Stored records
——

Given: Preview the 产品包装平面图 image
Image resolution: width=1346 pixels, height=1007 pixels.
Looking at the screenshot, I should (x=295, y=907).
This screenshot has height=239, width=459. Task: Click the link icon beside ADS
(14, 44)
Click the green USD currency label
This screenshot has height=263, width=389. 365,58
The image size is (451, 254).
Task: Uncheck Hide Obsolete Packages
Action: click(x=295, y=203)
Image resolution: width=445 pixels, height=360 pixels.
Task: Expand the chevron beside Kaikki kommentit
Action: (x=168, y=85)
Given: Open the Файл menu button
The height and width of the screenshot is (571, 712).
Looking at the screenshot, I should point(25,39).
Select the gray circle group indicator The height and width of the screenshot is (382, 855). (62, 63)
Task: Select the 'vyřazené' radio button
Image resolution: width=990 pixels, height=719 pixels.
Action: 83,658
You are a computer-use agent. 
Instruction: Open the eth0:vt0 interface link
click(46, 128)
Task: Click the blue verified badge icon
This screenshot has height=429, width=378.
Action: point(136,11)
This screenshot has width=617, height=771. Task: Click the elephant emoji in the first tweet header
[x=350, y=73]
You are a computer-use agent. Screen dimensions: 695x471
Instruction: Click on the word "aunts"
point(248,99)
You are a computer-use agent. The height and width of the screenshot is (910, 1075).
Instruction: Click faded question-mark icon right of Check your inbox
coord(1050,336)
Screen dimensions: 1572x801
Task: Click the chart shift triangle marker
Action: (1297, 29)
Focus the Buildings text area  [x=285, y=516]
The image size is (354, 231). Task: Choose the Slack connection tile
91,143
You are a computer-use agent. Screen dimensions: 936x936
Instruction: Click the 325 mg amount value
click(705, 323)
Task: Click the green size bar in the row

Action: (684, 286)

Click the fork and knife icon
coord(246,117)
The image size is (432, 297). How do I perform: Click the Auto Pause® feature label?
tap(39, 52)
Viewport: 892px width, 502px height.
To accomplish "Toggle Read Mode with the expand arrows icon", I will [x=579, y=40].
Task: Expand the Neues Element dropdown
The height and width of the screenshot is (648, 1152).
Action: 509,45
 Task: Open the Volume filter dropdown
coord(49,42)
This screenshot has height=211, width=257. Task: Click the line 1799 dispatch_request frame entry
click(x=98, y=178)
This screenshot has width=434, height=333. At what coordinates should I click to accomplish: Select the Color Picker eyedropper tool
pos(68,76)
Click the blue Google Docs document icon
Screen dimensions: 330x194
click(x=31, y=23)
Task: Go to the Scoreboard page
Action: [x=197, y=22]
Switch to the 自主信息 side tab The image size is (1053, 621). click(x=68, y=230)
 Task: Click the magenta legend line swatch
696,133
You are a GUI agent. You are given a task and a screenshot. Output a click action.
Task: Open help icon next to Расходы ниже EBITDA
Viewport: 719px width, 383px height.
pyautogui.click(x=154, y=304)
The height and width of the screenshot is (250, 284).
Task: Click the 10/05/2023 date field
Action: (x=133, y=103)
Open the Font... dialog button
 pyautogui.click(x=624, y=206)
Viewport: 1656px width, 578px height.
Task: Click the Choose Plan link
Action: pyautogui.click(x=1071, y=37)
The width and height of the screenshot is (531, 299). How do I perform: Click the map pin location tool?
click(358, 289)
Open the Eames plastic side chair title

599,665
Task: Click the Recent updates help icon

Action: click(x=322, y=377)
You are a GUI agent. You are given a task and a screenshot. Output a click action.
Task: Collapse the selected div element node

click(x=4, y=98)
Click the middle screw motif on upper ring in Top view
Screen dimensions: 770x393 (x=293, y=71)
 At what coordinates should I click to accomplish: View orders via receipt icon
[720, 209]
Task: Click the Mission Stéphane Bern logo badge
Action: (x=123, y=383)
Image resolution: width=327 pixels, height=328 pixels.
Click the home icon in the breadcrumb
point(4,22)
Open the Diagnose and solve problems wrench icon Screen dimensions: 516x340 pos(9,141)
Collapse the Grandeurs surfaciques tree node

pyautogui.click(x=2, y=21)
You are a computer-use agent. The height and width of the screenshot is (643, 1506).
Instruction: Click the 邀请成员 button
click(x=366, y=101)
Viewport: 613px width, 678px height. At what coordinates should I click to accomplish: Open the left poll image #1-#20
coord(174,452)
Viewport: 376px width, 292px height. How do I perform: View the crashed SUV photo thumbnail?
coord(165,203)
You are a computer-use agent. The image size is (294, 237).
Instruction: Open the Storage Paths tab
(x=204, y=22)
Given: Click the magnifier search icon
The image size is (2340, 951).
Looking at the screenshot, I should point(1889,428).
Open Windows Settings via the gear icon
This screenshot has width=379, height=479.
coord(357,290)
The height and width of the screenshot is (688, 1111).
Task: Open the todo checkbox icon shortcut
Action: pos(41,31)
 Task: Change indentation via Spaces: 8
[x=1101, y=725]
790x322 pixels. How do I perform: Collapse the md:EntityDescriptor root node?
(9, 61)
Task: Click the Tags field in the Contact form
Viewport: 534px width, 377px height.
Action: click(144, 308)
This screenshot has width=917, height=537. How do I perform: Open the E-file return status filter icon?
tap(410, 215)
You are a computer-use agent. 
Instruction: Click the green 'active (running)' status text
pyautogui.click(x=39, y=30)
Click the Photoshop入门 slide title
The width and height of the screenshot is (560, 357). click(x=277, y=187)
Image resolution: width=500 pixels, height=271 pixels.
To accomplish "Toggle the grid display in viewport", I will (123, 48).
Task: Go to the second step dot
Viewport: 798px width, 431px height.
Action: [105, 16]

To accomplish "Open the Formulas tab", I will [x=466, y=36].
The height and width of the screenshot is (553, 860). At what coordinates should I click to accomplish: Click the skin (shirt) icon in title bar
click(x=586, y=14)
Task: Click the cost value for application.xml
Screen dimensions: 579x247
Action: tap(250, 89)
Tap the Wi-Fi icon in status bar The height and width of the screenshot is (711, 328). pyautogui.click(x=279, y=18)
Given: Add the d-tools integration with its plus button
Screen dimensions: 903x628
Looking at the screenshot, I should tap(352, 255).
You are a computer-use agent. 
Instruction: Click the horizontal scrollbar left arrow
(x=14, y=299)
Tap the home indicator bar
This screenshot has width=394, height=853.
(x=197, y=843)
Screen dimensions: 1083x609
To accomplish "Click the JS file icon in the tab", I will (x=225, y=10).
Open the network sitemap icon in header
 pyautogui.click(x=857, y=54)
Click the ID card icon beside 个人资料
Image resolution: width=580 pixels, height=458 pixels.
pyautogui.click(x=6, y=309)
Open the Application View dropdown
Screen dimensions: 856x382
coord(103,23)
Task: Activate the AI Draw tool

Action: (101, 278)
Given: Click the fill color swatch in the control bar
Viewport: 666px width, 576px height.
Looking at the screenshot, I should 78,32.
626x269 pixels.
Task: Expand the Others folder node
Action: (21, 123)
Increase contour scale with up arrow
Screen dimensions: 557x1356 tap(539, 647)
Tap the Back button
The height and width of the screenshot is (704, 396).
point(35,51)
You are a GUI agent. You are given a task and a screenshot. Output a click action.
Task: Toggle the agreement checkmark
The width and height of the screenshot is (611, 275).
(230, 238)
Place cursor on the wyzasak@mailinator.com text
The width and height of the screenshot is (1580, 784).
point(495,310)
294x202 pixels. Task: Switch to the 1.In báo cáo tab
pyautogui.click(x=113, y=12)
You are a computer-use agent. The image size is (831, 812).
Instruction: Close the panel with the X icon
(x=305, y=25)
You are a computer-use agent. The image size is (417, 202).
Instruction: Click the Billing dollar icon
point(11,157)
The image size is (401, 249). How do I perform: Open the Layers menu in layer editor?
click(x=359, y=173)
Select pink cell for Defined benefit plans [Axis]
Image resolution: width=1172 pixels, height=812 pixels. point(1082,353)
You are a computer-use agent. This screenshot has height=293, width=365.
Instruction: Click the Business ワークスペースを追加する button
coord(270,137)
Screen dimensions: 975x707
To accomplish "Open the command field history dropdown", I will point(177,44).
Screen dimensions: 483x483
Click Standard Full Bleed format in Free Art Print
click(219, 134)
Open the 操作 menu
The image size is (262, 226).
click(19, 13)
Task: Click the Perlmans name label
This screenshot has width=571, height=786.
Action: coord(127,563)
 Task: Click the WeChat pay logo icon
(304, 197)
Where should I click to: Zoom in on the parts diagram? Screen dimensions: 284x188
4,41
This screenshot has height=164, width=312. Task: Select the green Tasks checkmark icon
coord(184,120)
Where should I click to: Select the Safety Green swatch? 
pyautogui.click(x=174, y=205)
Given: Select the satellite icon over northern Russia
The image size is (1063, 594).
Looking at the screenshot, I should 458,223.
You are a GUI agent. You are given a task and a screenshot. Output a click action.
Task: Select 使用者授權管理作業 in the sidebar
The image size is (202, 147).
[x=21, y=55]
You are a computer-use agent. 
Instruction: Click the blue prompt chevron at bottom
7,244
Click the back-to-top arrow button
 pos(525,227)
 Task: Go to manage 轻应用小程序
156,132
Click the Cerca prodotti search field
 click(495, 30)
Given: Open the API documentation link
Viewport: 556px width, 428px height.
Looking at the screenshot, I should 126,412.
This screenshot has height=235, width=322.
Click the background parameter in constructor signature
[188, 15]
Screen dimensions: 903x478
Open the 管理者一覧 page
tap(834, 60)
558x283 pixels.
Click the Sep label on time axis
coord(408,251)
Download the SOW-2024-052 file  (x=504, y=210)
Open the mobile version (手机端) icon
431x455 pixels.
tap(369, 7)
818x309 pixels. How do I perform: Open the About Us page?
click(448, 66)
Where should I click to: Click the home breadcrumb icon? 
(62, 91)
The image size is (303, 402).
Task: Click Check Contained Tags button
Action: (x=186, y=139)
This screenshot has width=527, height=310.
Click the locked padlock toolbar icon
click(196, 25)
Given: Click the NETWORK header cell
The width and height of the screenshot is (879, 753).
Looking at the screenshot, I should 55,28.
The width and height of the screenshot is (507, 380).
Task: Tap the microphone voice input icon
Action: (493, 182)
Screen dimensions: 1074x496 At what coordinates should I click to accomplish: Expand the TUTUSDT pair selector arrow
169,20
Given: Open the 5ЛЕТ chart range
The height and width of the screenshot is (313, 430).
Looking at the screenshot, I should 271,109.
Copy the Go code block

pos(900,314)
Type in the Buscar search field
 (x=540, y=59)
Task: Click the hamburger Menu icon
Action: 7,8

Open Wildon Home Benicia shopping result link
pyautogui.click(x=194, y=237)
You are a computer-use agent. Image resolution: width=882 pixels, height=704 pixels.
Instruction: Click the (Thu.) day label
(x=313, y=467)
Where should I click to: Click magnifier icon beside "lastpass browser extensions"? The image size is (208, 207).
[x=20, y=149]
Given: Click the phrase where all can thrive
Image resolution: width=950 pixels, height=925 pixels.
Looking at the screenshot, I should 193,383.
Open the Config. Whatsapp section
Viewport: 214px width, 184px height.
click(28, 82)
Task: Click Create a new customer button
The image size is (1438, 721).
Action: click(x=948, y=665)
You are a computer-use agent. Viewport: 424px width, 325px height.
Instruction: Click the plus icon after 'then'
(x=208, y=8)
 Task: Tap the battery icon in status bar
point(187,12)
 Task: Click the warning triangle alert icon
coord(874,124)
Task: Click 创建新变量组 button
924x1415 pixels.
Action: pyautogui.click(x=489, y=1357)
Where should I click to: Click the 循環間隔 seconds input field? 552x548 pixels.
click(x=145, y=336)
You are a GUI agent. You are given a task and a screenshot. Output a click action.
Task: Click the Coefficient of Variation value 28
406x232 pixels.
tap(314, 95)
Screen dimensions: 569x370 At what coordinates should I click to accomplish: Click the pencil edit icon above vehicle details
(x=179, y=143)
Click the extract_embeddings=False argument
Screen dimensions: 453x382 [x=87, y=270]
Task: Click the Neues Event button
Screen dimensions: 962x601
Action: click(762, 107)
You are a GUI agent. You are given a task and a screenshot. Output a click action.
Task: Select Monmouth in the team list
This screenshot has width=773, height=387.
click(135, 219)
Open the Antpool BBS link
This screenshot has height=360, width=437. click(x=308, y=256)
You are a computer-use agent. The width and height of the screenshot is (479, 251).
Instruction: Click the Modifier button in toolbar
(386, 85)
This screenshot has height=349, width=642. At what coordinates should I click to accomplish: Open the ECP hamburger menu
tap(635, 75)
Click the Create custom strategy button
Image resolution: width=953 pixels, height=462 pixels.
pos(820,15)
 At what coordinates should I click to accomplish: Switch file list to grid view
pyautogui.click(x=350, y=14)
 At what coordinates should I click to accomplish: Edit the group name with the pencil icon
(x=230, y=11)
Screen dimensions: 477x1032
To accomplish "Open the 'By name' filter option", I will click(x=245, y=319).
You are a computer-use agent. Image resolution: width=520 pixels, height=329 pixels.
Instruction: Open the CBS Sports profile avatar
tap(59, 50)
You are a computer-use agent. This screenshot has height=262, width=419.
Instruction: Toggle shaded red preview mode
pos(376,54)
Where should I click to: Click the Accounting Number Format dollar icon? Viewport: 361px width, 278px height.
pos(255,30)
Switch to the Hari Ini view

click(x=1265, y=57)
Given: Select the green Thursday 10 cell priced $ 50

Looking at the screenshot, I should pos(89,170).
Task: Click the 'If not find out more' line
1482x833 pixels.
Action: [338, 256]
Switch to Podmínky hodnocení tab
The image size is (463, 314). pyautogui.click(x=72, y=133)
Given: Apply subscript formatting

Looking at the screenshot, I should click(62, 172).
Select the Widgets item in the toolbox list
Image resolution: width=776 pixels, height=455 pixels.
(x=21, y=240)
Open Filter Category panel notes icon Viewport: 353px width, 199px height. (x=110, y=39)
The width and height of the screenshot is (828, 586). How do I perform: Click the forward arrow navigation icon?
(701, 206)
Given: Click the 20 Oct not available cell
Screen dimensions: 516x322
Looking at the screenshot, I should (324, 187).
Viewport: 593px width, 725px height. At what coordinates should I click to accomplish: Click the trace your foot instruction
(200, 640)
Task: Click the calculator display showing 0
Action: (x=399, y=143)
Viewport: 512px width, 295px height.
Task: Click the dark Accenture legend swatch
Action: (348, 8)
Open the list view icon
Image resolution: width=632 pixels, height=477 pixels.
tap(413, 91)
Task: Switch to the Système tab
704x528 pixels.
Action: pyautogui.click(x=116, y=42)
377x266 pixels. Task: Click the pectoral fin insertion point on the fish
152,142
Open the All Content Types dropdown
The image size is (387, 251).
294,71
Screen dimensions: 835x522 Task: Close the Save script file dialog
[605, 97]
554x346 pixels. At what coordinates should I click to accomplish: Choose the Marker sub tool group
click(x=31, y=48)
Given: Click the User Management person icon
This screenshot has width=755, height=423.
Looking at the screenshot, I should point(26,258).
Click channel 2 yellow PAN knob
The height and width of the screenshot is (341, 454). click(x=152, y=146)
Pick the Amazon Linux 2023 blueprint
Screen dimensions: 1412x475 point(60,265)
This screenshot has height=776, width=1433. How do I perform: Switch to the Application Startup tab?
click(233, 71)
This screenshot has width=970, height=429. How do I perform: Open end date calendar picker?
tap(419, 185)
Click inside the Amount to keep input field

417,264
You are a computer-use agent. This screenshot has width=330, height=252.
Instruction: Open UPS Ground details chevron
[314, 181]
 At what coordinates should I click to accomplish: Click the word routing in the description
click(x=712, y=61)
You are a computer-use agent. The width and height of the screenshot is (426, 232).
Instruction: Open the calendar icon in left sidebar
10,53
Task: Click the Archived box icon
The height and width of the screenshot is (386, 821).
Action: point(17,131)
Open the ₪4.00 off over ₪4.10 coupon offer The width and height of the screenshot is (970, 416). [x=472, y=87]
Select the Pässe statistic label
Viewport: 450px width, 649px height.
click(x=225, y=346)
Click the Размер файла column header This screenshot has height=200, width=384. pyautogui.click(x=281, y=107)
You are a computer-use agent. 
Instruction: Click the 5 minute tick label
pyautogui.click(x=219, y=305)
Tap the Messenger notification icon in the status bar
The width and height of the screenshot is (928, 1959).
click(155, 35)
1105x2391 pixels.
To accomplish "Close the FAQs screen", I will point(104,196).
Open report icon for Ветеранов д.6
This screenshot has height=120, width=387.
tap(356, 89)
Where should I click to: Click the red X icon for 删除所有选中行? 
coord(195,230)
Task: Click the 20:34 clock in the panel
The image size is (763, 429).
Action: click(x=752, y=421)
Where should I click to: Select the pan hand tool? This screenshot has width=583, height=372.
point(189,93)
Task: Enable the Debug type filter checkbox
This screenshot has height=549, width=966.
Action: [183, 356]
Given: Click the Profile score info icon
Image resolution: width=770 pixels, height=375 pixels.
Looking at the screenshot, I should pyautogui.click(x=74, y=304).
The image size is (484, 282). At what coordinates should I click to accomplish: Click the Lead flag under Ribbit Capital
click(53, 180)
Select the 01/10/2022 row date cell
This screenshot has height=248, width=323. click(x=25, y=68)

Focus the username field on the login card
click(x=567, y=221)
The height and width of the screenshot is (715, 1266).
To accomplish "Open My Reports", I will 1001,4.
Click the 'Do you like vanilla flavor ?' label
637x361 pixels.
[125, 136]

——

- Exercise brief
Please output the exact lines of the records above, beginning with the first and stopping after the line that holds "Task: Select the 'vyřazené' radio button", and nothing else.

- Written reply
Given: Preview the 产品包装平面图 image
Image resolution: width=1346 pixels, height=1007 pixels.
Looking at the screenshot, I should (x=295, y=907).
This screenshot has height=239, width=459. Task: Click the link icon beside ADS
(14, 44)
Click the green USD currency label
This screenshot has height=263, width=389. 365,58
The image size is (451, 254).
Task: Uncheck Hide Obsolete Packages
Action: click(x=295, y=203)
Image resolution: width=445 pixels, height=360 pixels.
Task: Expand the chevron beside Kaikki kommentit
Action: (x=168, y=85)
Given: Open the Файл menu button
The height and width of the screenshot is (571, 712).
Looking at the screenshot, I should point(25,39).
Select the gray circle group indicator The height and width of the screenshot is (382, 855). (62, 63)
Task: Select the 'vyřazené' radio button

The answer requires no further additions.